▸ **EXTRACTED ENTRIES**
◆ ◆ ◆ ◆ ◆ ◆ ◆

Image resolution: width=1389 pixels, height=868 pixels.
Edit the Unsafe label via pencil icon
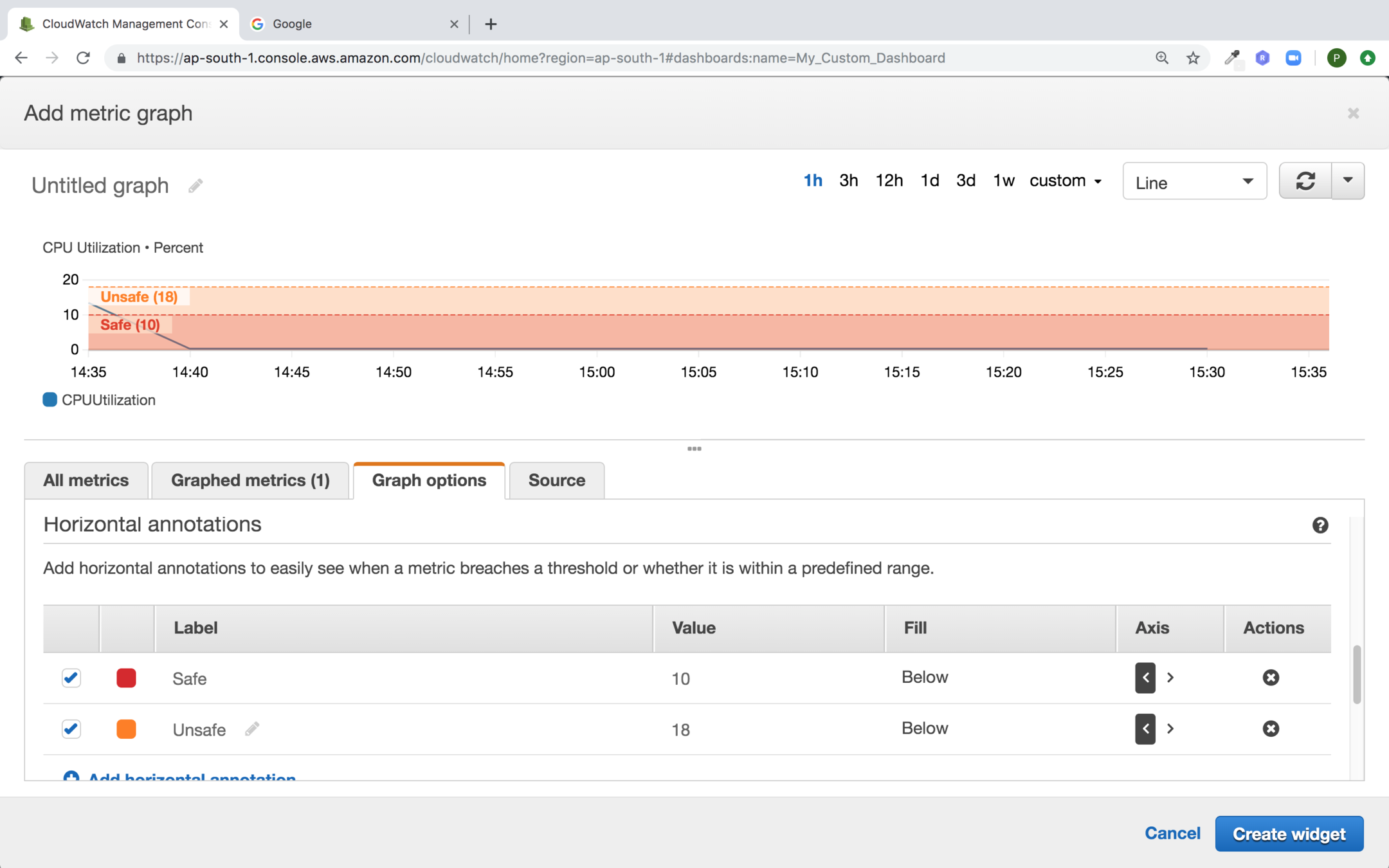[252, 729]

◆ ◆ ◆ ◆ ◆ ◆ ◆

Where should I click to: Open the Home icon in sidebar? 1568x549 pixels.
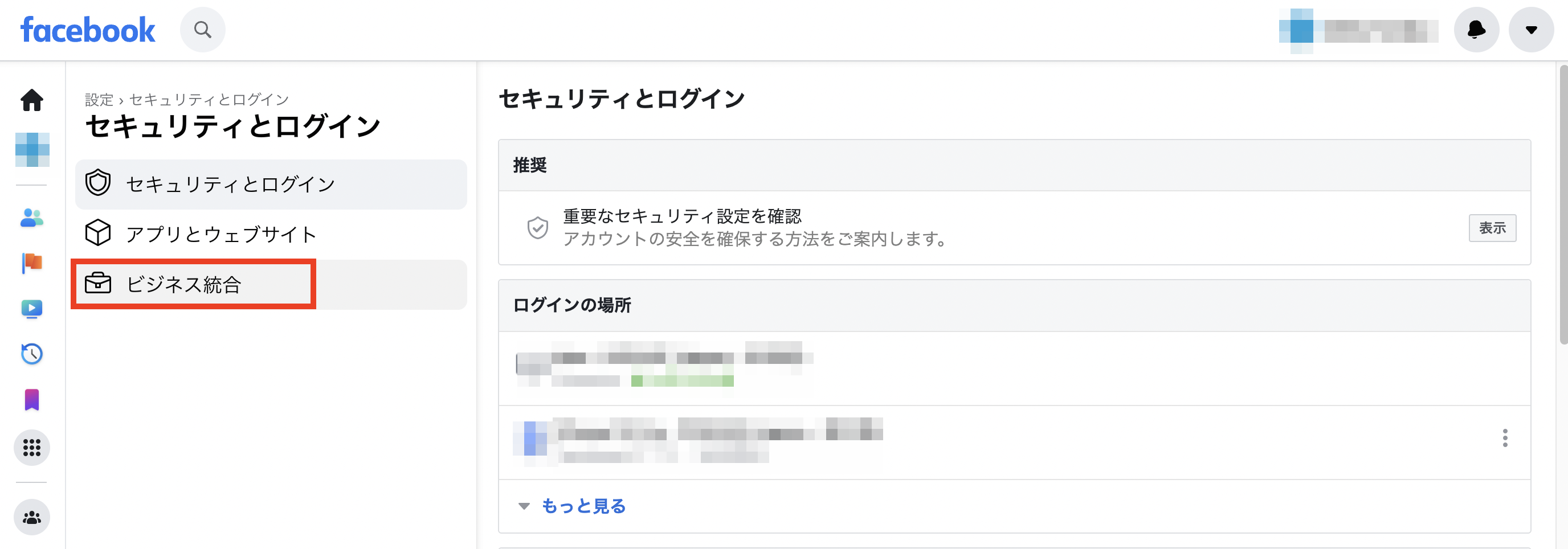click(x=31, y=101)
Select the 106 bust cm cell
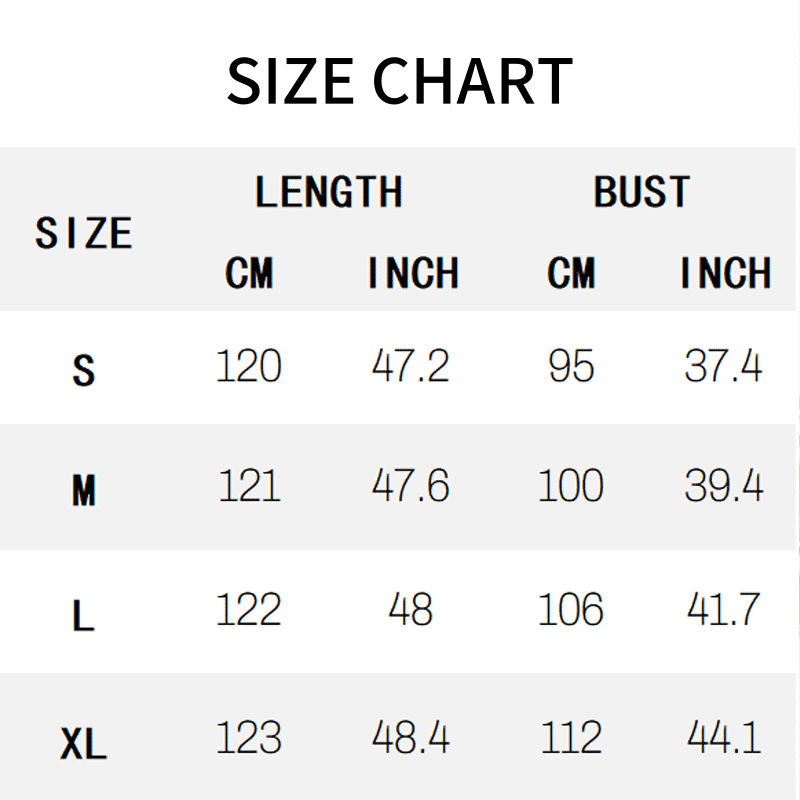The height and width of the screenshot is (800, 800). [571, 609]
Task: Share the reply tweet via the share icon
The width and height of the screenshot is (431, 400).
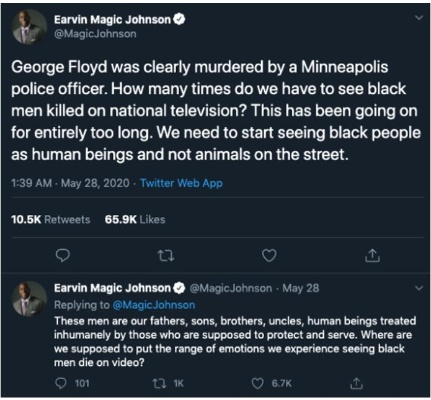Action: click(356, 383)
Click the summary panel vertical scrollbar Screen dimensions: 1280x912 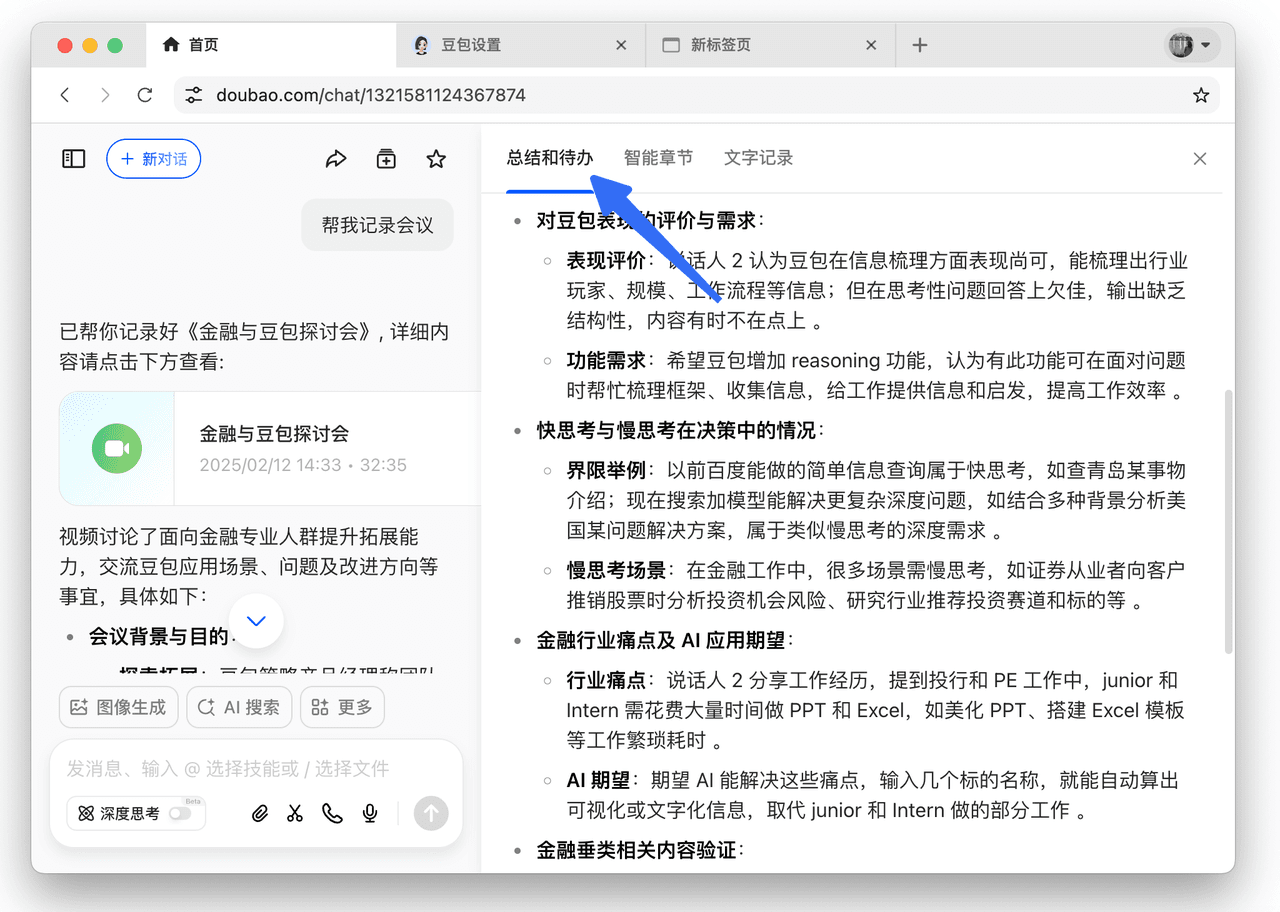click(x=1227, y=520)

◆ ◆ ◆ ◆ ◆ ◆ ◆

Please find every line in the items above that contains the word "pixels", and copy each of those lines in full.

Image resolution: width=1389 pixels, height=868 pixels.
Where should I click to: Open the Home icon in sidebar? 1568x549 pixels.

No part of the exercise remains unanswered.